Sunday, October 3, 2010

OCFS Cluster File System

OCFS stands for Oracle Cluster File System. It is a shared disk file system developed by Oracle Corporation and released under the GNU General Public License.

The first version of OCFS was developed with the main focus to accommodate oracle database files for clustered databases. Because of that it was not an POSIX compliant file system. With version 2 the POSIX features were included.

OCFS2 (version 2) was integrated into the version 2.6.16 of Linux kernel. Initially, it was marked as “experimental” (Alpha-test) code. This restriction was removed in Linux version 2.6.19. With kernel version 2.6.29 more features have been included into ocfs2 especially access control lists and quota.[2]

OCFS2 uses a distributed lock manager which resembles the OpenVMS DLM but is much simpler.

Hardware Requirement

* Shared Storage, accessible over SAN between cluster nodes.

* HBA for Fiber SAN on each node.

* Network Connectivity for hearbeat between servers.

OS Installation

Regular installation of RHEL 5.x. 64 bit with the following configuration.
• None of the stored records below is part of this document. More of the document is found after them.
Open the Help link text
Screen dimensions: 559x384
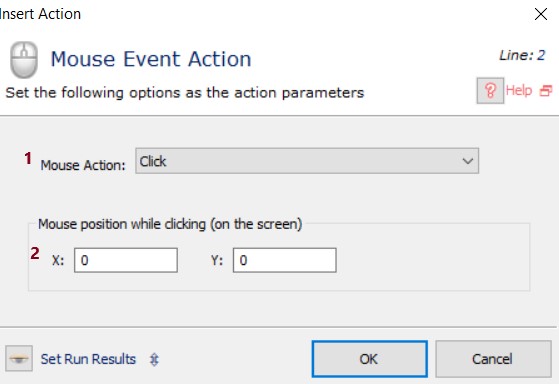tap(519, 91)
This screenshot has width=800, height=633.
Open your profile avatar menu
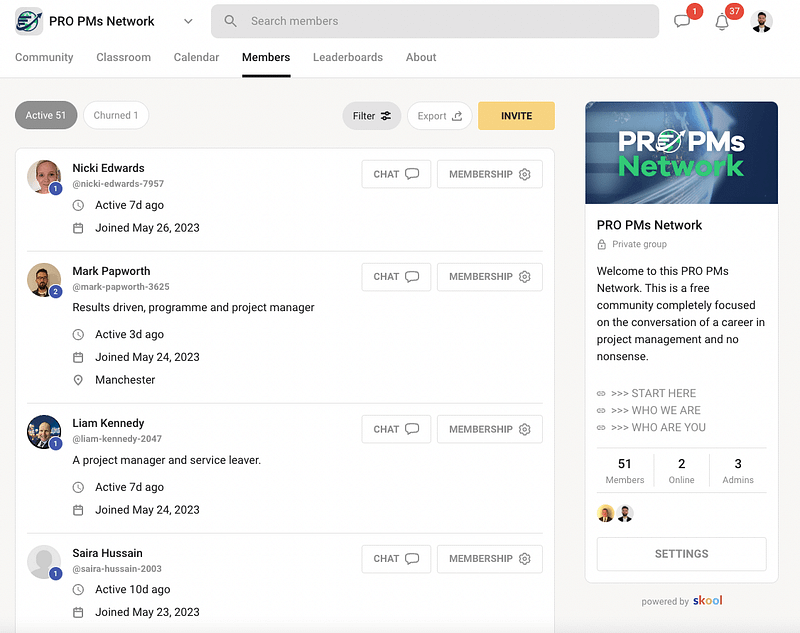coord(762,21)

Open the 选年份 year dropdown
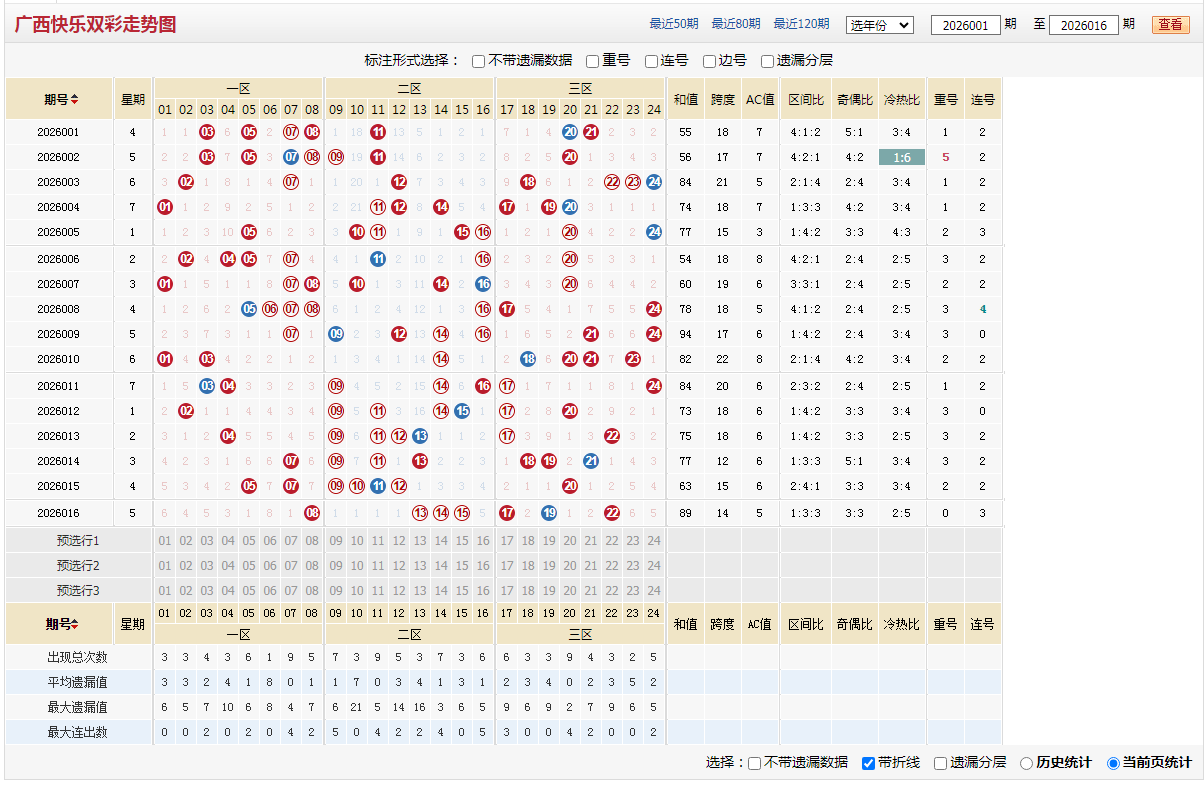click(879, 25)
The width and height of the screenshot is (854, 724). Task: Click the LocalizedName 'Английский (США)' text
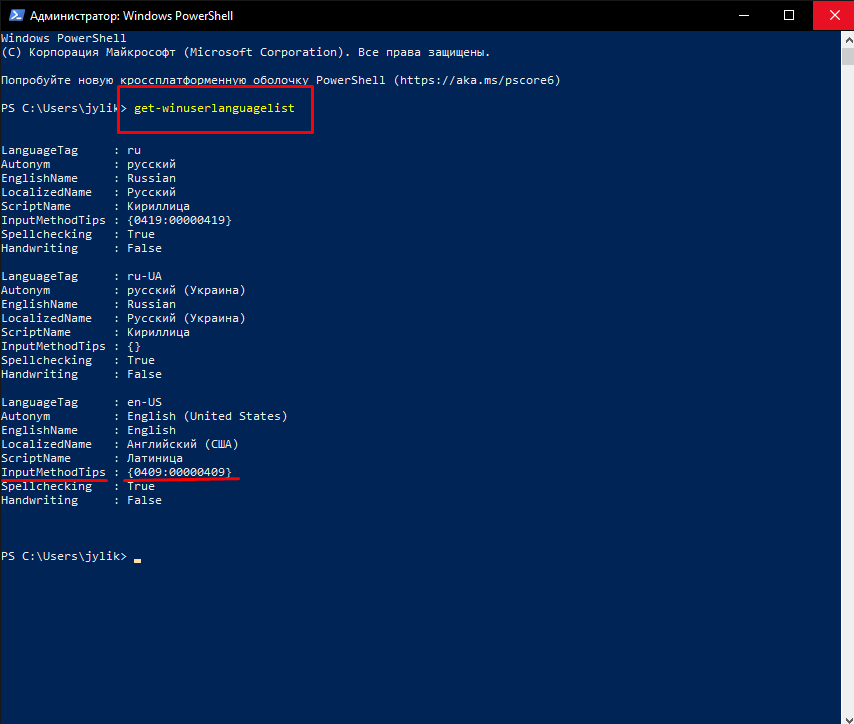click(182, 444)
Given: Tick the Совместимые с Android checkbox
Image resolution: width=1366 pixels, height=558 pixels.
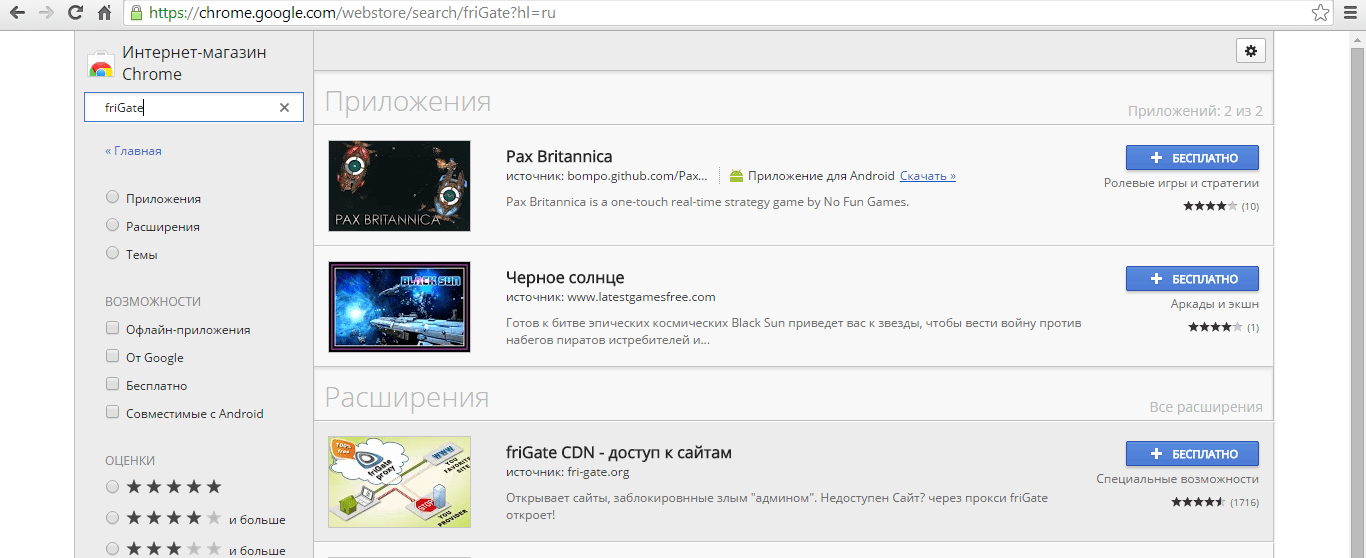Looking at the screenshot, I should [113, 413].
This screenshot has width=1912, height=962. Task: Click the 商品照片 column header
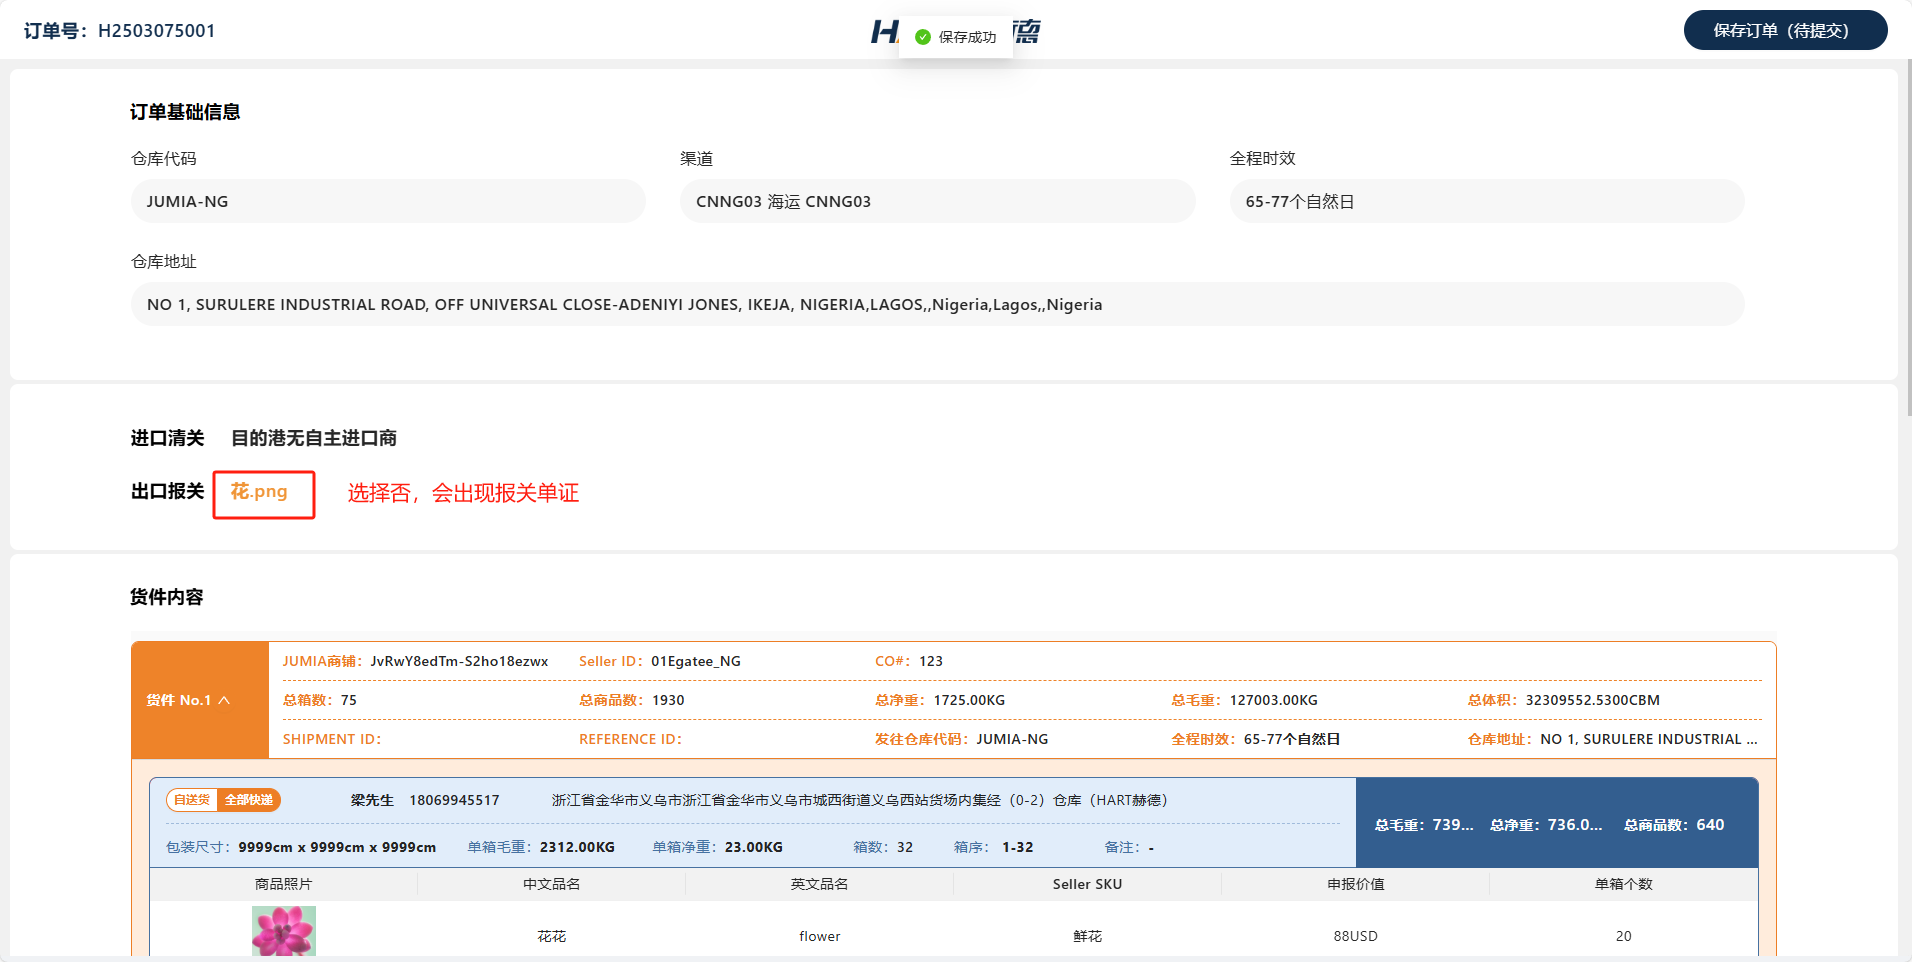283,884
1. SELinux must be disabled. 2. Time Zone - Saudi Time. (GMT +3)

Packages

1. Gnome for Graphics desktop.

2. Development libraries

3. Internet tools - GUI and text based

4. Editors - GUI and text based

Partitioning the HDD

1. 200 MB for /boot partition

2. 5 GB for /var partition

3. 5 GB for /tmp partition

4. Rest of the space to / partition.

The server should be up to date with the latest patches from RedHat Network.
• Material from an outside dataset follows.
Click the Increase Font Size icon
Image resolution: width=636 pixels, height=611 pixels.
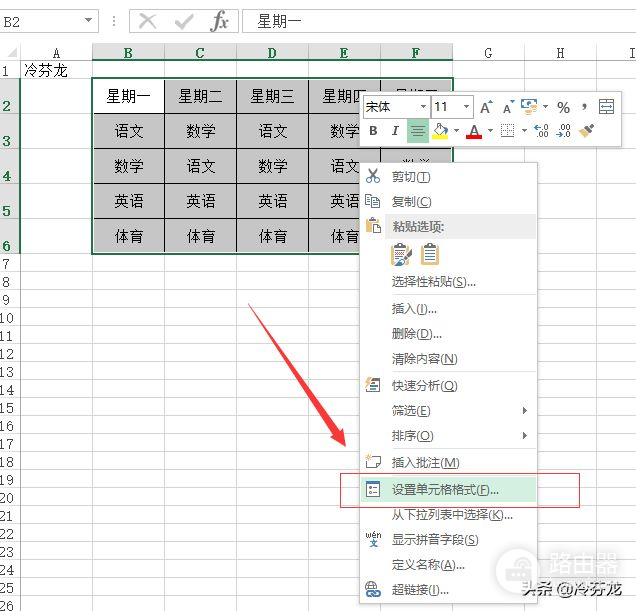(x=486, y=107)
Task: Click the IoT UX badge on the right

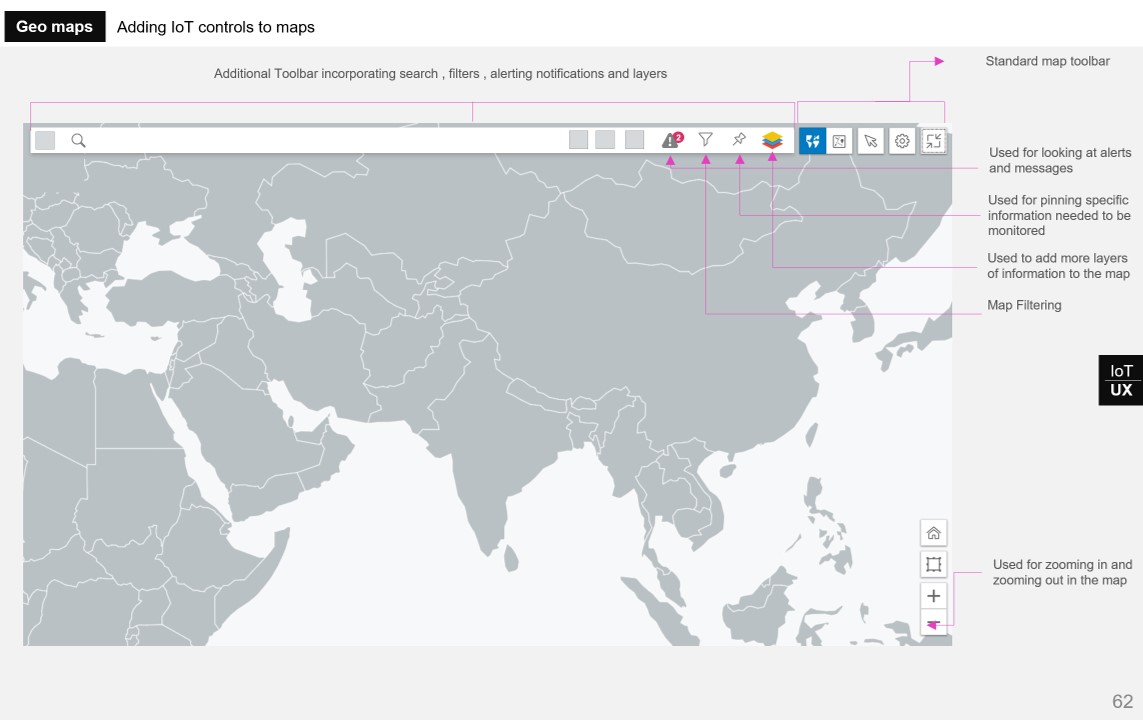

Installation of OCFS2 Kernel Module and Tools

OCFS2 Kernel modules and tools can be downloaded from the Oracle web sites.

OCFS2 Kernel Module:

http://oss.oracle.com/projects/ocfs2/files/RedHat/RHEL5/x86_64/1.4.1-1/2.6.18-128.1.1.el5

http://oss.oracle.com/projects/ocfs2/files/RedHat/RHEL5/x86_64/1.4.1-1/2.6.18-128.1.10.el5/

Note that 2.6.18-128.1.1.el5 should match the current running kernel on the server. A new OCFS2 Kernel package should be downloaded and installed each time the kernel is updated to a new version.

OCFS2 Tools

http://oss.oracle.com/projects/ocfs2-tools/dist/files/RedHat/RHEL5/x86_64/1.4.1-1/ocfs2-tools-1.4.1-1.el5.x86_64.rpm

OCFS2 Console

http://oss.oracle.com/projects/ocfs2-tools/dist/files/RedHat/RHEL5/x86_64/1.4.1-1/ocfs2console-1.4.1-1.el5.x86_64.rpm

OCFS2 Tools and Console depends on several other packages which are normally available on a default RedHat Linux installation, except for VTE (A terminal emulator) package.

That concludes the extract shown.